** START **

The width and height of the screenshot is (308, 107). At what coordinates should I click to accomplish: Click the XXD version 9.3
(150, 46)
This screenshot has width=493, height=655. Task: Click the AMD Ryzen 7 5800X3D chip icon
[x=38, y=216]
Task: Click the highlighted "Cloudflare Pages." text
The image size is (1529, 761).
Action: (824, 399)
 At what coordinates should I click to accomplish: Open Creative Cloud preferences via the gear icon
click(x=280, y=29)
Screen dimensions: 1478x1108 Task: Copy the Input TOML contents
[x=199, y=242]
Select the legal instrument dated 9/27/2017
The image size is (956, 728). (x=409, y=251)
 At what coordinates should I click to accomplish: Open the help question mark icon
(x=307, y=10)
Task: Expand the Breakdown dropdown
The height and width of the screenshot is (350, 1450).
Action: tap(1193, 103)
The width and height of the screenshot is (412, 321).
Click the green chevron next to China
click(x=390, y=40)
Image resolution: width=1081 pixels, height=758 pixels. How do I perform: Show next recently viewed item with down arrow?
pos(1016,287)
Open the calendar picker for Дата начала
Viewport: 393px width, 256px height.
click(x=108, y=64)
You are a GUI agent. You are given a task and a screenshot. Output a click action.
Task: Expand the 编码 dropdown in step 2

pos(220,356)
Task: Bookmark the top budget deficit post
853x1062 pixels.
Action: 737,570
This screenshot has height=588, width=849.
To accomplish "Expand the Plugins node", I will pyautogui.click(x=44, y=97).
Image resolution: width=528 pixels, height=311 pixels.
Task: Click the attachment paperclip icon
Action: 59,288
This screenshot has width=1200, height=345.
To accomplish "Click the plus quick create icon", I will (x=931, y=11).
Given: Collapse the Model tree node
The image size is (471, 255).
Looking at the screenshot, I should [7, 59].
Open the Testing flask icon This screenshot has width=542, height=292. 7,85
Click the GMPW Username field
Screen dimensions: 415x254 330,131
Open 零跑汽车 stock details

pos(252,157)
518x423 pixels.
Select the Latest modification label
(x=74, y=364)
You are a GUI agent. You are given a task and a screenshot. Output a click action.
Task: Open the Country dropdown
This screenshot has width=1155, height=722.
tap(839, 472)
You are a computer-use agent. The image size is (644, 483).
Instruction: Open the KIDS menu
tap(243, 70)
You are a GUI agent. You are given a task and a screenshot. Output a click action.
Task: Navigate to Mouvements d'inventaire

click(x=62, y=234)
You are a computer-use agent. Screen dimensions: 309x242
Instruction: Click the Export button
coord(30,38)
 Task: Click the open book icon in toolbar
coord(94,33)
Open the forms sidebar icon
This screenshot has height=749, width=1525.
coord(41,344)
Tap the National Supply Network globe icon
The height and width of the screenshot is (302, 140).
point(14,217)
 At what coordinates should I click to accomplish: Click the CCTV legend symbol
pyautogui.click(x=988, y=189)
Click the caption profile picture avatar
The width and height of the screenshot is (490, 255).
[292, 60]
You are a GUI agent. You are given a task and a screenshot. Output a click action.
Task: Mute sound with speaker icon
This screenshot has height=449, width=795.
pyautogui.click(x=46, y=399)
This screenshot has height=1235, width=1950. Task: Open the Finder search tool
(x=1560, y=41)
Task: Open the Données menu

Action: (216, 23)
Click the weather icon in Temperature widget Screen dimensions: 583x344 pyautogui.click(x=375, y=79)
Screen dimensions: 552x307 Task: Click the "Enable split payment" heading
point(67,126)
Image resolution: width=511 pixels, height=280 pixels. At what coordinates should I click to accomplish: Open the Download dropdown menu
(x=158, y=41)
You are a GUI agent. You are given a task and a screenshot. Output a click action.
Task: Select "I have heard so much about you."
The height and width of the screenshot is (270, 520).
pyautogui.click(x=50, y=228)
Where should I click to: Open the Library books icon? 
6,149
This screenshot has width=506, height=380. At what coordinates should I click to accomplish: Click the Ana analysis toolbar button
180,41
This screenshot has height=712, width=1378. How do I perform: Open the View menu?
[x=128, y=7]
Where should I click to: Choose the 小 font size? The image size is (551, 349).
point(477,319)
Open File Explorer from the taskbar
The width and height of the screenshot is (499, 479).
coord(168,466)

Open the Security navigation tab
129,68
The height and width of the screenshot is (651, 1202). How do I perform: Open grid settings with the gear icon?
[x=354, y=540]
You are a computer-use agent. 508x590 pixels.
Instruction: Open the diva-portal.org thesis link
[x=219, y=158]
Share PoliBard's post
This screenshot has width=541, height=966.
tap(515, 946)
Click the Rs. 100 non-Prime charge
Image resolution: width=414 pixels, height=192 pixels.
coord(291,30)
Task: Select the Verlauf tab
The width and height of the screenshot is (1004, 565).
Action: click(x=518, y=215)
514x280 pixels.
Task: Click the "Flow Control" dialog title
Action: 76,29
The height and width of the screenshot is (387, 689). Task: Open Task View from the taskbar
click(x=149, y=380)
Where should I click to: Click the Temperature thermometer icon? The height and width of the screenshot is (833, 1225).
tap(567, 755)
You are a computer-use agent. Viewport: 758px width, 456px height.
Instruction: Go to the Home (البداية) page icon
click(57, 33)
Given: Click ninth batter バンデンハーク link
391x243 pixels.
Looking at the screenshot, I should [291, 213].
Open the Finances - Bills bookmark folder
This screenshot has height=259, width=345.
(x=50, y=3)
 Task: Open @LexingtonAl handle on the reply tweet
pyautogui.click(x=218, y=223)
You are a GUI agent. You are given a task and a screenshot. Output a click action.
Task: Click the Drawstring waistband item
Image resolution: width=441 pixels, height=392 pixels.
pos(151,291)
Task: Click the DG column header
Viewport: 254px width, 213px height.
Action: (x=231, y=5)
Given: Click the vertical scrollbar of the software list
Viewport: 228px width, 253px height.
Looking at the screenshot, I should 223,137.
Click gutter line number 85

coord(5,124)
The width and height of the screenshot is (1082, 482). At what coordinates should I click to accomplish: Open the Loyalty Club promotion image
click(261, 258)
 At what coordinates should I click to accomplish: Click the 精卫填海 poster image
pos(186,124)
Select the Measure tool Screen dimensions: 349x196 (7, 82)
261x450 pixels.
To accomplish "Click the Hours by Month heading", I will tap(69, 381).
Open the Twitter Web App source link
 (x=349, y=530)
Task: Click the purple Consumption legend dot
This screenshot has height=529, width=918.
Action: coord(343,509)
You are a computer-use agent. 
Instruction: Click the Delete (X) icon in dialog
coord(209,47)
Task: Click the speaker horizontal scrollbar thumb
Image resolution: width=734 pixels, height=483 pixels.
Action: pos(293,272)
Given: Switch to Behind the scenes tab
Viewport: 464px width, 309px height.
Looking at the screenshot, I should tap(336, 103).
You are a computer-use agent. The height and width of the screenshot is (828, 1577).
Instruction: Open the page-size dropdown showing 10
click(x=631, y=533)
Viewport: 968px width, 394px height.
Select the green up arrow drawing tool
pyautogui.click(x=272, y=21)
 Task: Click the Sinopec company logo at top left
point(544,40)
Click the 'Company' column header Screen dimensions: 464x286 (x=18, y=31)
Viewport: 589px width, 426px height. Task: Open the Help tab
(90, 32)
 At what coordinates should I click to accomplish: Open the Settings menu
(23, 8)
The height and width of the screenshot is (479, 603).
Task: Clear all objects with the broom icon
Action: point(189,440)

** END **

Problem details:
Reproduce the lines verbatim, beginning with the line that contains "Select the legal instrument dated 9/27/2017" and ending after the line that contains "click(x=108, y=64)".

Exercise result:
Select the legal instrument dated 9/27/2017
The image size is (956, 728). (x=409, y=251)
 At what coordinates should I click to accomplish: Open the help question mark icon
(x=307, y=10)
Task: Expand the Breakdown dropdown
The height and width of the screenshot is (350, 1450).
Action: tap(1193, 103)
The width and height of the screenshot is (412, 321).
Click the green chevron next to China
click(x=390, y=40)
Image resolution: width=1081 pixels, height=758 pixels. How do I perform: Show next recently viewed item with down arrow?
pos(1016,287)
Open the calendar picker for Дата начала
Viewport: 393px width, 256px height.
click(x=108, y=64)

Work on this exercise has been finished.